Can there exist a people free from all superstitious prejudices? That is to ask—Can there exist a nation of philosophers? It is said that there is no superstition in the magistrature of China. It is probable that none will remain in the magistrature of a few towns of Europe.

Then the magistrates will stop the superstition of the people from being dangerous. These magistrates' example will not enlighten the mob, but the principal persons of the middle-classes will hold the mob in check. There is not perhaps a single riot, a single religious outrage in which the middle-classes were not formerly imbrued, because these middle classes were then the mob; but reason and time will have changed them. Their softened manners will soften those of the lowest and most savage populace; it is a thing of which we have striking examples in more than one country. In a word, less superstition, less fanaticism; and less fanaticism, less misery.



TEARS

Tears are the mute language of sorrow. But why? What connection is there between a sad idea and this limpid, salt liquid, filtered through a little gland at the external corner of the eye, which moistens the conjunctiva and the small lachrymal points, whence it descends into the nose and mouth through the reservoir called the lachrymal sack and its ducts?

Why in women and children, whose organs are part of a frail and delicate network, are tears more easily excited by sorrow than in grown men, whose tissue is firmer?

Did nature wish compassion to be born in us at sight of these tears which soften us, and lead us to help those who shed them? The woman of a savage race is as firmly determined to help the child that cries as would be a woman of the court, and maybe more, because she has fewer distractions and passions.

In the animal body everything has an object without a doubt. The eyes especially bear such evident, such proven, such admirable relation to the rays of light; this mechanism is so divine, that I should be tempted to take for a delirium of burning fever the audacity which denies the final causes of the structure of our eyes.

The use of tears does not seem to have so well determined and striking an object; but it would be beautiful that nature made them flow in order to stir us to pity.

There are women who are accused of weeping when they wish. I am not at all surprised at their talent. A live, sensitive, tender imagination can fix itself on some object, on some sorrowful memory, and picture it in such dominating colours that they wring tears from it. It is what happens to many actors, and principally to actresses, on the stage.

The women who imitate them in their own homes add to this talent the petty fraud of appearing to weep for their husbands, whereas in fact they are weeping for their lovers. Their tears are true, but the object of them is false.

= = = = =

### Actions to take
[1] Quote the passage on superstition and tears from "The use of tears" to "them is false.".
[2] In the passage on superstition and tears, list every body part or structure named in the question that begins "What connection is there".
[3] Please carry on the passage on superstition and tears from the point where it stops.

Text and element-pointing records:

= = = = =

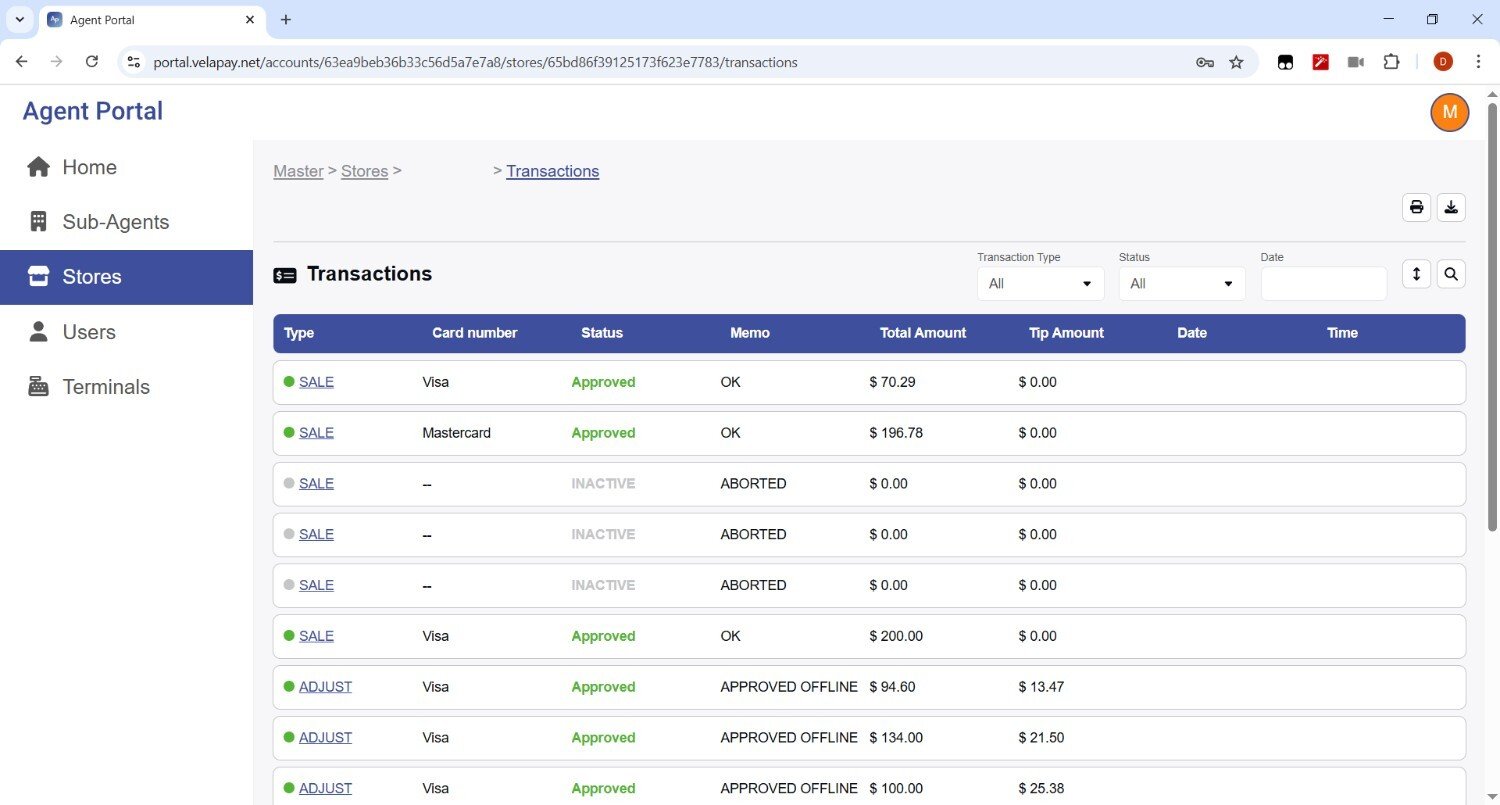This screenshot has height=805, width=1500.
Task: Bookmark this page with star icon
Action: tap(1236, 62)
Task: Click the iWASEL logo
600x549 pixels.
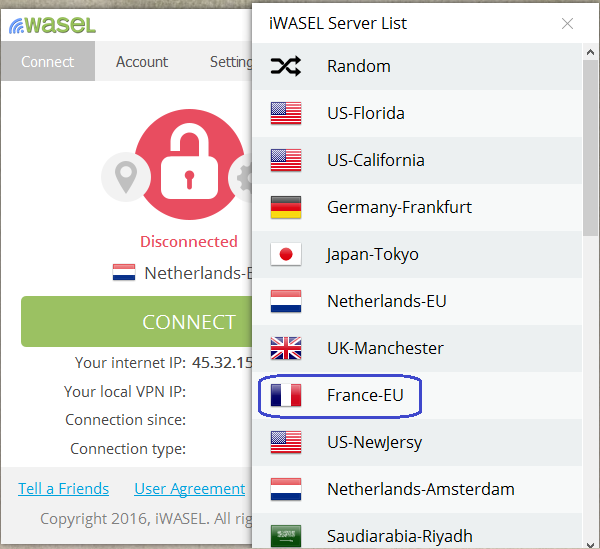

= = = = =

### Task responses
[1]
The use of tears does not seem to have so well determined and striking an object; but it would be beautiful that nature made them flow in order to stir us to pity.

There are women who are accused of weeping when they wish. I am not at all surprised at their talent. A live, sensitive, tender imagination can fix itself on some object, on some sorrowful memory, and picture it in such dominating colours that they wring tears from it. It is what happens to many actors, and principally to actresses, on the stage.

The women who imitate them in their own homes add to this talent the petty fraud of appearing to weep for their husbands, whereas in fact they are weeping for their lovers. Their tears are true, but the object of them is false.

[2]
- gland
- eye
- conjunctiva
- small lachrymal points
- nose
- mouth
- lachrymal sack
- ducts

[3]
One asks why the same man who has watched the most atrocious events dry-eyed, who even has committed cold-blooded crimes, will weep at the theatre at the representation of these events and crimes? It is that he does not see them with the same eyes, he sees them with the eyes of the author and the actor. He is no longer the same man; he was a barbarian, he was agitated by furious passions when he saw an innocent woman killed, when he stained himself with his friend's blood. His soul was filled with stormy tumult; it is tranquil, it is empty; nature returns to it; he sheds virtuous tears. That is the true merit, the great good of the theatres; there is achieved what can never be achieved by the frigid declamations of an orator paid to bore the whole of an audience for an hour.

David the capitoul, who, without emotion, caused and saw the death of innocent Calas on the wheel, would have shed tears at the sight of his own crime in a well-written and well-spoken tragedy.

It is thus that Pope has said in the prologue to Addison's Cato:—

"Tyrants no more their savage nature kept; And foes to virtue wondered how they wept."



THEIST

The theist is a man firmly persuaded of the existence of a Supreme Being as good as He is powerful, who has formed all beings with extension, vegetating, sentient and reflecting; who perpetuates their species, who punishes crimes without cruelty, and rewards virtuous actions with kindness.

The theist does not know how God punishes, how he protects, how he pardons, for he is not reckless enough to flatter himself that he knows how God acts, but he knows that God acts and that He is just. Difficulties against Providence do not shake him in his faith, because they are merely great difficulties, and not proofs. He submits to this Providence, although he perceives but a few effects and a few signs of this Providence: and, judging of the things he does not see by the things he sees, he considers that this Providence reaches all places and all centuries.

Reconciled in this principle with the rest of the universe, he does not embrace any of the sects, all of which contradict each other; his religion is the most ancient and the most widespread; for the simple worship of a God has preceded all the systems of the world. He speaks a language that all peoples understand, while they do not understand one another. He has brothers from Pekin to Cayenne, and he counts all wise men as his brethren. He believes that religion does not consist either in the opinions of an unintelligible metaphysic, or in vain display, but in worship and justice. The doing of good, there is his service; being submissive to God, there is his doctrine. The Mahometan cries to him—"Have a care if you do not make the pilgrimage to Mecca!" "Woe unto you," says a Recollet, "if you do not make a journey to Notre-Dame de Lorette!" He laughs at Lorette and at Mecca; but he succours the needy and defends the oppressed.



TOLERANCE

What is tolerance? it is the consequence of humanity. We are all formed of frailty and error; let us pardon reciprocally each other's folly—that is the first law of nature.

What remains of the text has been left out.